• **Zu erledigen**:
1 - Beantworten Sie bitte zum Auszug über Warnungen an Zivilisten diese Fragen:
(a) Wodurch versucht Israel nach eigenen Angaben, die Zahl der zivilen Opfer zu begrenzen?
(b) Welche Mittel für eine Warnung werden genannt?
(c) Was erfordert eine umfassende Beurteilung?
2 - Ändern Sie im Auszug über Warnungen an Zivilisten den Abschnitt zwischen "Es gibt völkerrechtlich" und "Verlaufs der Militäroperationen.", beide eingeschlossen. Geben Sie ihn wieder, wobei "Flugblätter" durch "Lautsprecherdurchsagen" ersetzt ist.

• **Vorliegender Auszug**:
^^^^
Wie ist es bewerten, dass Israel nach eigenen Angaben durch Fluchtkorridore und Warnungen die Zahl der zivilen Opfer zu begrenzen versucht?

Es gibt völkerrechtlich eine Pflicht zur Warnung an Zivilisten, dass ein Militärschlag droht. Das kann durch SMS oder Flugblätter oder andere Mittel geschehen. Sollten Zivilisten die Warnung und die Aufforderung, das Gebiet zu verlassen, nicht beachten, ändert das nicht ihren Status. Sie bleiben immer Zivilisten. Die Effektivität von Warnungen und Fluchtangeboten und die Frage, ob sie den Anforderungen des humanitären Völkerrechts genügen, ist derzeit Gegenstand von Kontroversen und Diskussionen unter Völkerrechtlern. Eine umfassende Beurteilung erfordert eine genaue Analyse der spezifischen Umstände und des Verlaufs der Militäroperationen.
^^^^
• **Datensätze**:
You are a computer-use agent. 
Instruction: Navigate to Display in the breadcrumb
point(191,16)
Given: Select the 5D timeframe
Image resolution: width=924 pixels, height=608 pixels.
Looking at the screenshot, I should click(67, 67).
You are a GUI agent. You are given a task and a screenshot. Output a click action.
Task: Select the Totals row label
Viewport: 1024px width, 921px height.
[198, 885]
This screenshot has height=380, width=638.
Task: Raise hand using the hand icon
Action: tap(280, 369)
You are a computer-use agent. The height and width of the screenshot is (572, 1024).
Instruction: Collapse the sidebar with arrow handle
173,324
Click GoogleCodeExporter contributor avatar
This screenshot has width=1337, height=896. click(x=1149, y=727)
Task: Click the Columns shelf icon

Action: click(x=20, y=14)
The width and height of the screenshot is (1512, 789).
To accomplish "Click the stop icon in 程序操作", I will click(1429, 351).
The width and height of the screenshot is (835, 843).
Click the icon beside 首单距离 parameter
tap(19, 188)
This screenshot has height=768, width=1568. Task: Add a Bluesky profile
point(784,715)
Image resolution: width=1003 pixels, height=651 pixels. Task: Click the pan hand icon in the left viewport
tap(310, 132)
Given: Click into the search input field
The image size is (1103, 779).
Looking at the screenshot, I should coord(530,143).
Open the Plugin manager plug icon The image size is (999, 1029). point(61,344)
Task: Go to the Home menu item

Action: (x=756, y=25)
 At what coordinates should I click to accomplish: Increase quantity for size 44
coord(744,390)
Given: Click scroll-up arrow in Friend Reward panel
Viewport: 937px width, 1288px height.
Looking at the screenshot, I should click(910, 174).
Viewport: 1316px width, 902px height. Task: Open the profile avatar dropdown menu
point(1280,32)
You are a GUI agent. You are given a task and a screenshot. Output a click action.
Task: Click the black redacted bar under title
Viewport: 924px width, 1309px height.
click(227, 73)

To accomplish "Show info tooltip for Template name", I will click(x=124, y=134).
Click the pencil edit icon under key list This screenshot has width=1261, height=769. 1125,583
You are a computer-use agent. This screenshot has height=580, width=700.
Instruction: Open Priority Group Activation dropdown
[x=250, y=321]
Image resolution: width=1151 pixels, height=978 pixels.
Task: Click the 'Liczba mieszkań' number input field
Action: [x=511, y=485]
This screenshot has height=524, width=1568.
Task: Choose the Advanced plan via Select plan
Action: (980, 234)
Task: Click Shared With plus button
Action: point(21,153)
^^^^
• **Erwartete Antworten**:
1 -
(a) Durch Fluchtkorridore und Warnungen.
(b) SMS, Flugblätter oder andere Mittel.
(c) Eine genaue Analyse der spezifischen Umstände und des Verlaufs der Militäroperationen.

2 -
Es gibt völkerrechtlich eine Pflicht zur Warnung an Zivilisten, dass ein Militärschlag droht. Das kann durch SMS oder Lautsprecherdurchsagen oder andere Mittel geschehen. Sollten Zivilisten die Warnung und die Aufforderung, das Gebiet zu verlassen, nicht beachten, ändert das nicht ihren Status. Sie bleiben immer Zivilisten. Die Effektivität von Warnungen und Fluchtangeboten und die Frage, ob sie den Anforderungen des humanitären Völkerrechts genügen, ist derzeit Gegenstand von Kontroversen und Diskussionen unter Völkerrechtlern. Eine umfassende Beurteilung erfordert eine genaue Analyse der spezifischen Umstände und des Verlaufs der Militäroperationen.